§ **Aim of the task**:
Lay out the material from its first line through the line containing "(x=12, y=21)", both included, as a Markdown table with the columns Row and Line. Number each row and skip blank lines.

start

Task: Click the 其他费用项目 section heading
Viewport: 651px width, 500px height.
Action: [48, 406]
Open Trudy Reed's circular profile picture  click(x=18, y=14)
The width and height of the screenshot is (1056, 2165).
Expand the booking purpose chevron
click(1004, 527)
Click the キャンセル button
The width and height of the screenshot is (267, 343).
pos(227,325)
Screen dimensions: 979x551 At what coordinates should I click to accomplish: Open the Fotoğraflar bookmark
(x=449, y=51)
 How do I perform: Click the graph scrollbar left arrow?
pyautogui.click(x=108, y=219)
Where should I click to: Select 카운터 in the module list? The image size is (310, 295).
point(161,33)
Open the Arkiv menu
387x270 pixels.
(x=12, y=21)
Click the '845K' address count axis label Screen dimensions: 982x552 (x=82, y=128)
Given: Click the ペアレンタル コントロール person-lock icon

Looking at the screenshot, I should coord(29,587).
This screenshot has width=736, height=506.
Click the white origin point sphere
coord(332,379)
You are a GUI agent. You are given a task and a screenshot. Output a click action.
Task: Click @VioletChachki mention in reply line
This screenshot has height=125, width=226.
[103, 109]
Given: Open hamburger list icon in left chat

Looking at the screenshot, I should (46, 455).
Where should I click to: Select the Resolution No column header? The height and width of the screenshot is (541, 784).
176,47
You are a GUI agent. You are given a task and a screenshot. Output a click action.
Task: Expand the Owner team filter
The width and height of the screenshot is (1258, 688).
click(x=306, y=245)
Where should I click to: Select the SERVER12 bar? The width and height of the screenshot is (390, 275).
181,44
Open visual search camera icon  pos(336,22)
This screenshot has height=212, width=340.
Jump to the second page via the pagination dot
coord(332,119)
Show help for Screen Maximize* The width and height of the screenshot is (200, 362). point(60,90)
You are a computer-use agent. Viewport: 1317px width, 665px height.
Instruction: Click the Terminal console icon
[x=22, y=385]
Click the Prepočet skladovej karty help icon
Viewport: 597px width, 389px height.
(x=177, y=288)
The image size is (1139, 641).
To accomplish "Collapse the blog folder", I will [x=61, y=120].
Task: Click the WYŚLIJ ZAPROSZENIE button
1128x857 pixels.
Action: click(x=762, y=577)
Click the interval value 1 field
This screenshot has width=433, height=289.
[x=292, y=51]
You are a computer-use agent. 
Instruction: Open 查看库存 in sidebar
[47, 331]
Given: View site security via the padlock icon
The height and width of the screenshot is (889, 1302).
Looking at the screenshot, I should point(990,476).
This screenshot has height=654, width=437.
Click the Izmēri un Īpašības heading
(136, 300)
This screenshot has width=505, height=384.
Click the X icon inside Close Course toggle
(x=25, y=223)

end

§ **Correct response**:
| Row | Line |
|---|---|
| 1 | Task: Click the 其他费用项目 section heading |
| 2 | Viewport: 651px width, 500px height. |
| 3 | Action: [48, 406] |
| 4 | Open Trudy Reed's circular profile picture  click(x=18, y=14) |
| 5 | The width and height of the screenshot is (1056, 2165). |
| 6 | Expand the booking purpose chevron |
| 7 | click(1004, 527) |
| 8 | Click the キャンセル button |
| 9 | The width and height of the screenshot is (267, 343). |
| 10 | pos(227,325) |
| 11 | Screen dimensions: 979x551 At what coordinates should I click to accomplish: Open the Fotoğraflar bookmark |
| 12 | (x=449, y=51) |
| 13 |  How do I perform: Click the graph scrollbar left arrow? |
| 14 | pyautogui.click(x=108, y=219) |
| 15 | Where should I click to: Select 카운터 in the module list? The image size is (310, 295). |
| 16 | point(161,33) |
| 17 | Open the Arkiv menu |
| 18 | 387x270 pixels. |
| 19 | (x=12, y=21) |